1.3 Bekerja di Pantai



Beberapa
anak yang menjadi sampel memiliki orang tua yang bekerja di P. Pantai
Pangandaran. Lani dan Novianti, misalnya, memiliki orang tua yang
bekerja sebagai Pedagang Kaki Lima (PKL) yang sehari-harinya berdagang
di pantai. Tidak disebutkan secara jelas jenis dagangan yang dijajakan
oleh orang tua mereka. Di lapangan, para PKL ini menjajakan beragam
produk, mulai dari pakaian, makanan, sampai souvenir.



Pengalaman
untuk berada di P. Pangandaran, salah satunya, terkait dengan kegiatan
anak membantu orang tua bekerja ini.
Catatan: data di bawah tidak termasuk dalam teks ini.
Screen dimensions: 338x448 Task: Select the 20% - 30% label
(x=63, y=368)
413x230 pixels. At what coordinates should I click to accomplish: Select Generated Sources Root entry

Dalam prakteknya, bekerja tidak
dilakukan secara rutin, hanya pada kesempatan-kesempatan tertentu,
missal pada hari libur. Kegiatan bekerja ini diselingi oleh kegiatan
bermain yang dilakukan sendiri maupun bersama dengan teman-teman. Hal
ini menunjukkan bahwa P. Pangandaran memiliki ikatan yang kuat terhadap
kelangsungan ekonomi keluarga. Meskipun tidak berada dalam kategori
sebagai “anak pantai” atau anak-anak yang menggantungkan hidupnya dari
pantai, P. Pangandaran jelas memiliki kaitan yang erat dengan kehidupan
anak tersebut, yang ditunjukkan sebagai tempat bekerja orang tua,
dimana sesekali anak-anak membantu orang tua mereka. Dalam kasus lain,
terdapat anak yang memanfaatkan waktunya dengan memancing di pantai.
Ikan-ikan hasil tangkapannya kemudian dijual di pasar.



Pentingnya
P. Pangandaran bagi kelangsungan ekonomi keluarga dan bagi daya tarik
pariwisata oleh anak masih belum dikatakan mendalam. Namun, ekspos dan
pemahaman terhadap masalah ini menjadikan kesadaran atas pentingnya
memelihara kelestarian pantai dan menciptakan citra yang positif
terhadap kawasan di kalangan anak-anak.



1.4 Bermain dan Rekreasi



Pantai
dapat menjadi tempat yang menyenangkan bagi anak untuk bermain. P.
Pangandaran memberikan ruang yang leluasa bagi anak bermain dan
berkreasi. Meskipun tidak dilakukan secara rutin, bermain di pantai
dapat memberikan kegembiraan bagi anak. Permainan yang dilakukan oleh
anak di antaranya berenang, sepakbola, layang-layang maupun bermain
pasir di pantai.



Selain
itu, mengunjungi Taman Wisata Alam (TWA) merupakan kegiatan rekreasi
yang dianggap menyenangkan bagi anak-anak. Anak-anak dapat menikmati
pemandangan berupa hewan dan pantai putih yang berada di dalam TWA.
Beberapa anak menikmati berbelanja souvenir yang dijajakan di dalam
kawasan pantai, yang menurut mereka sebagai kegaiatan yang menarik
menarik. Rekreasi kuliner menjadi pilihan lain untuk menikmati waktu
libur anak-anak ini di pantai.



Dalam
konteks ini, pantai memberikan pilihan bagi anak untuk bermain dan
berekreasi. Tersedianya ruang bermain merupakan kebutuhan mendasar bagi
anak-anak pada usia ini. Pantai memberikan pilihan yang memadai sebagai
tempat bermain dan berkumpul. Pada hari libur, anak menggunakannya
sebagai tempat rekreasi bersama teman maupun keluarga.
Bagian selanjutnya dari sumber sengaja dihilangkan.